→ **RECORD EXCERPTS**:
>>
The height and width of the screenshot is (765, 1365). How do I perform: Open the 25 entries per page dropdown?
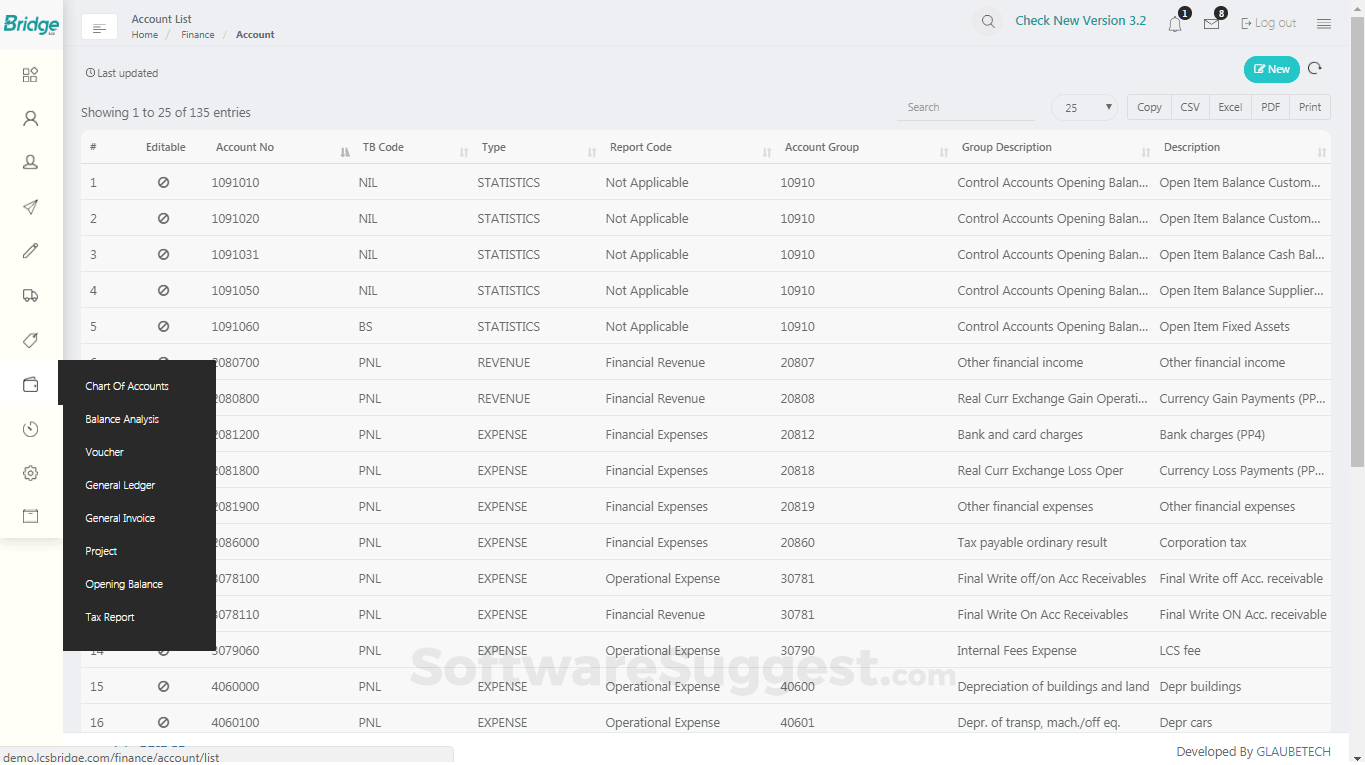click(1084, 108)
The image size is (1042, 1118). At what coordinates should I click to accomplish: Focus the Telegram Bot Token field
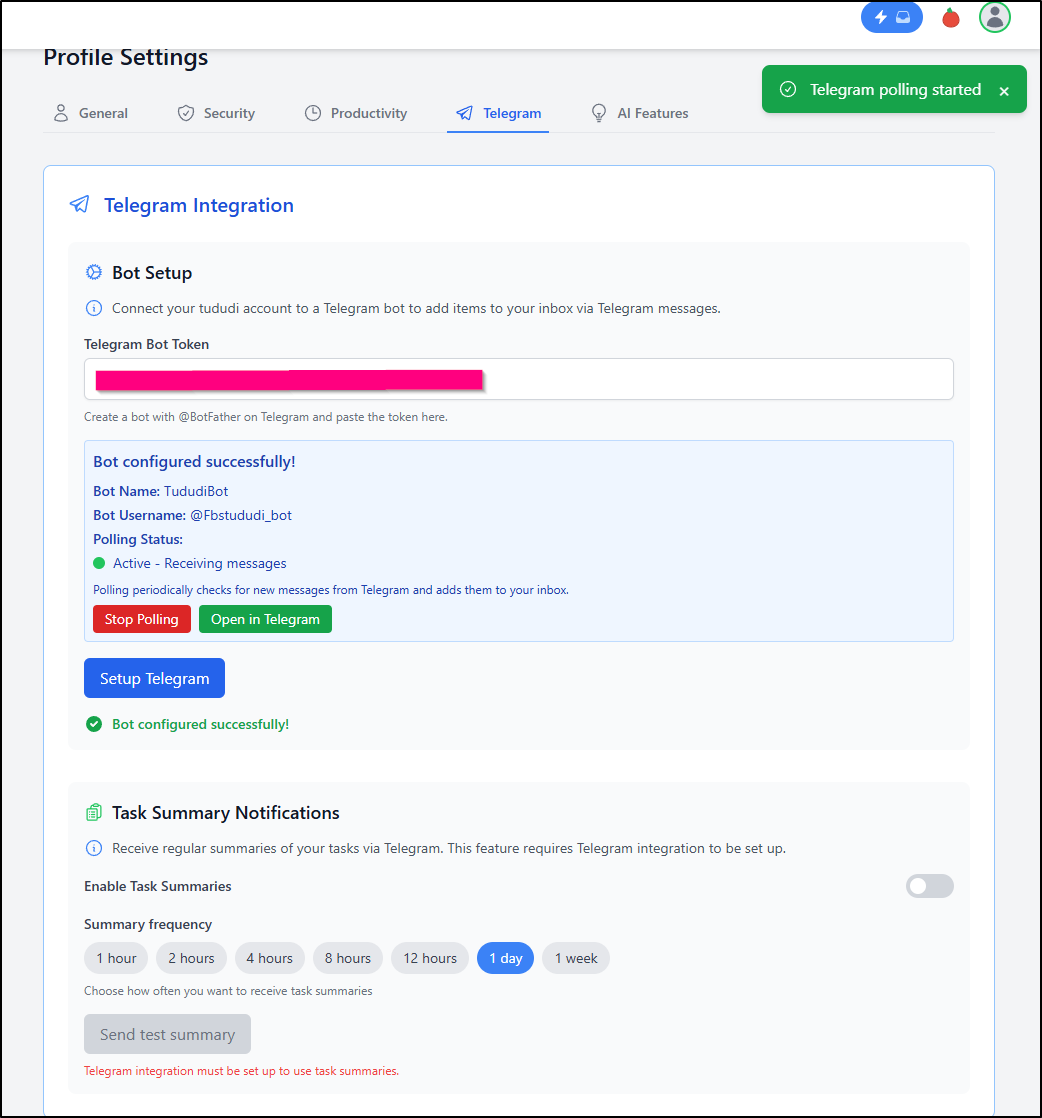[519, 379]
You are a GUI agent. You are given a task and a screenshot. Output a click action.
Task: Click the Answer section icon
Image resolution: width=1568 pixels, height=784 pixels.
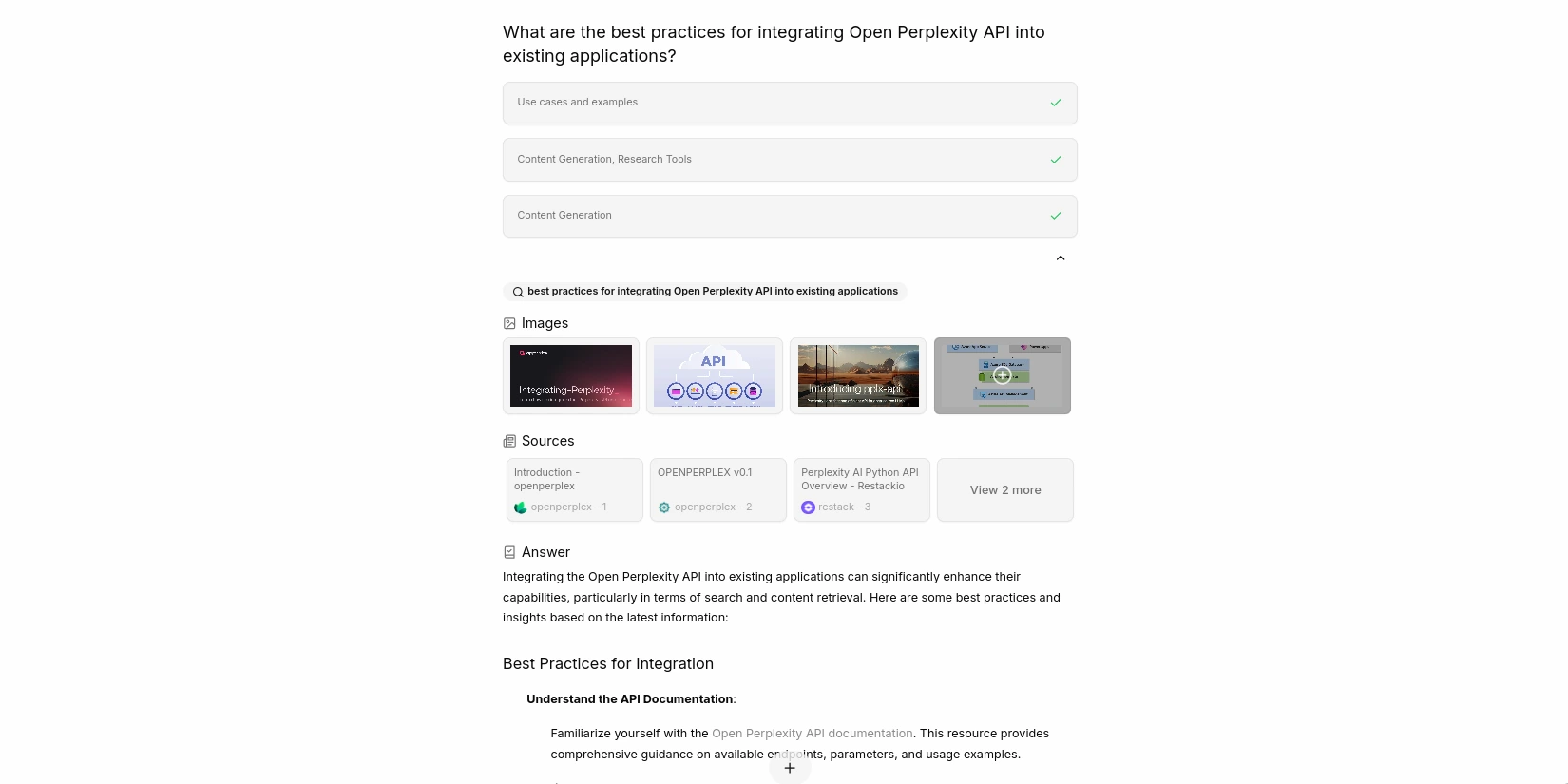point(509,552)
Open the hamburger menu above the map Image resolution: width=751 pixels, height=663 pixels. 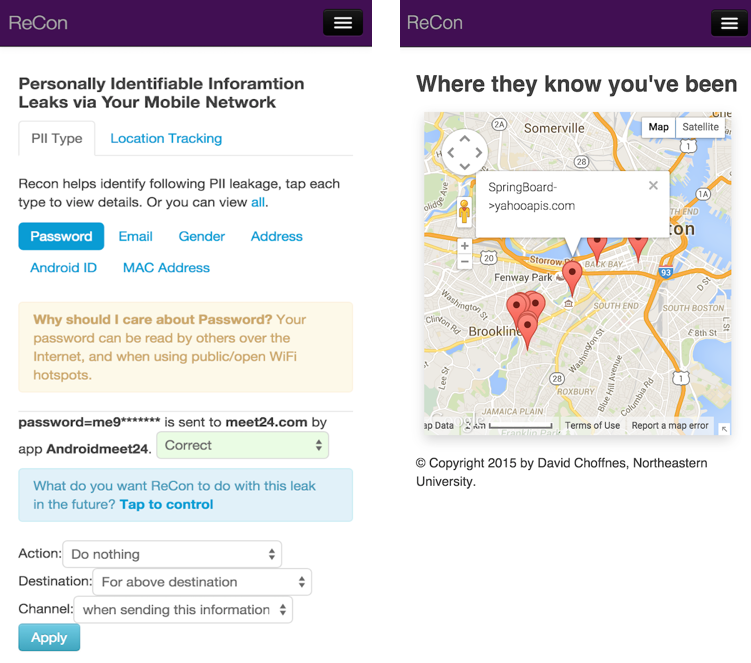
<<
→ **SHORT PROBLEM**: Format the rows above as a numbered list, omitting any blank lines and leaving out the pictures.

→ **COMPLETE RESPONSE**:
1. The height and width of the screenshot is (765, 1365). How do I perform: Open the 25 entries per page dropdown?
2. click(1084, 108)
3. The image size is (1042, 1118). At what coordinates should I click to accomplish: Focus the Telegram Bot Token field
4. [519, 379]
5. You are a GUI agent. You are given a task and a screenshot. Output a click action.
6. Task: Click the Answer section icon
7. Image resolution: width=1568 pixels, height=784 pixels.
8. point(509,552)
9. Open the hamburger menu above the map Image resolution: width=751 pixels, height=663 pixels. 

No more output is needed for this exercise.